En Belgique, le vote est obligatoire, sous peine de sanction. Le Belge croit donc en la démocratie, en l'effectivité du vote, en la capacité de l'urne électorale à faire bouger les choses. Présenter le pays ainsi, c'est tout de suite avoir envie de retourner lire Baudelaire. Le Belge est naïf ! Il faut dire qu'il n'habite pas vraiment un pays. La Belgique est historiquement une bonne blague. Cela ne rend pas les citoyens de ce royaume moins sympathiques, moins chaleureux. Ils ont en plus les meilleures bières du monde...
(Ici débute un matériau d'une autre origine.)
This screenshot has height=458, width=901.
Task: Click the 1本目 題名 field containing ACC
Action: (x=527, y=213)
Bref, le Belge est démocrate et nul ne peut se soustraire à ce diktat du vote. Du coup, un esprit facétieux, voire sarcastique, se délecte devant la situation d'outre-Quiévrain. Depuis près d'un an, ces férus du bulletin sont sans gouvernement. L'exécutif est introuvable. Faut-il s'en réjouir ? Ce n'est pas vraiment notre problème, dira-t-on. Certes, mais ce paradoxe, d'un pays où l'impératif électoral va de pair avec sa nullité pratique, ne manquera pas de piment.
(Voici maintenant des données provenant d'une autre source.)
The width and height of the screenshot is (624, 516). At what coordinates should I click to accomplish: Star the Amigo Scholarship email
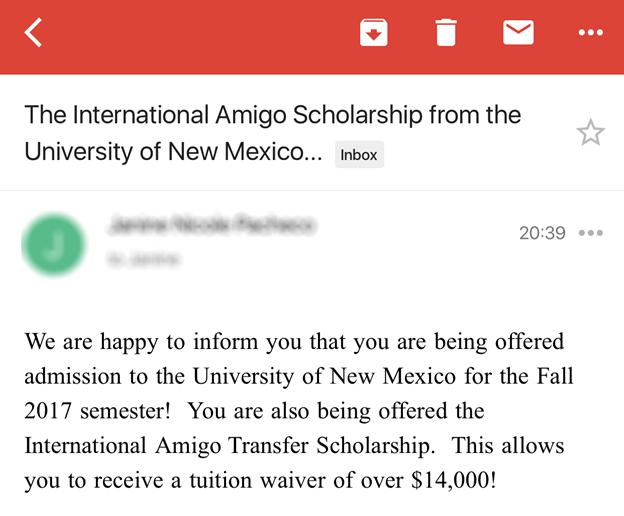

C'est qu'en effet la roue continue de tourner, le manneken-pis de pisser, Bruxellles d'accueillir le gratin de la bureaucratie européenne. Et de se demander ce qu'est alors le politique ? Non pas à la manière des Grecs, ou sur le plan d'une philosophie complète ; plus simplement s'interroger sur la détention du pouvoir. Le politique procède-t-il des mandats électifs que les élus belges semblent ne pas vouloir honorer jusqu'au bout, puisque nulle majorité ne se dégage ? Ou bien n'est-il pas, dans le fond, niché dans un appareil d'État qui fait bouillir la marmite et met de l'huile dans les rouages ? Vaste sujet, comme aurait dit le Général (oui, celui du coup d'état permanent...), lequel Général n'aimait guère la vacance du pouvoir (quoiqu'en 68, il y eut du flottement...). Il n'empêche que j'en viens à penser que la sécurité démocratique de la Belgique rend, et ce n'est pas rien, possible l'inexistence de ce qui fait l'essence de cette logique politique : un gouvernement sorti des urnes.
À ce niveau, il devient difficile d'inciter le citoyen à se déplacer. L'exemple belge pousse à croire que des politiciens il n'est nul besoin, que c'est une engeance parasitaire et que l'essentiel, pour un pays, est d'avoir des fonctionnaires sérieux et compétents qui s'acquitteront de l'essentiel quand les histrions ministériels bafouilleront encore et encore sur des sujets dont ils ne comprennent rien. Les choix des politiques seraient-ils des formes risibles d'un aléatoire qui n'a pas grand chose à monnayer, parce que, justement, la réalité de la décision se trouve ailleurs. Étrange sentiment de voir un pays sans ligne directrice, sans discours qui le concerne (sinon les débilités séparatistes flamandes) et pourtant toujours existant, comme si de rien n'était.
Cette fausse anarchie, produit d'un pouvoir en suspens sine die, est une des belles ironies de ce début de siècle, une histoire belge qui, pour l'heure, n'a pas eu de conséquences visibles ; mais, à la manière désabusée d'un La Fontaine, attendons la fin.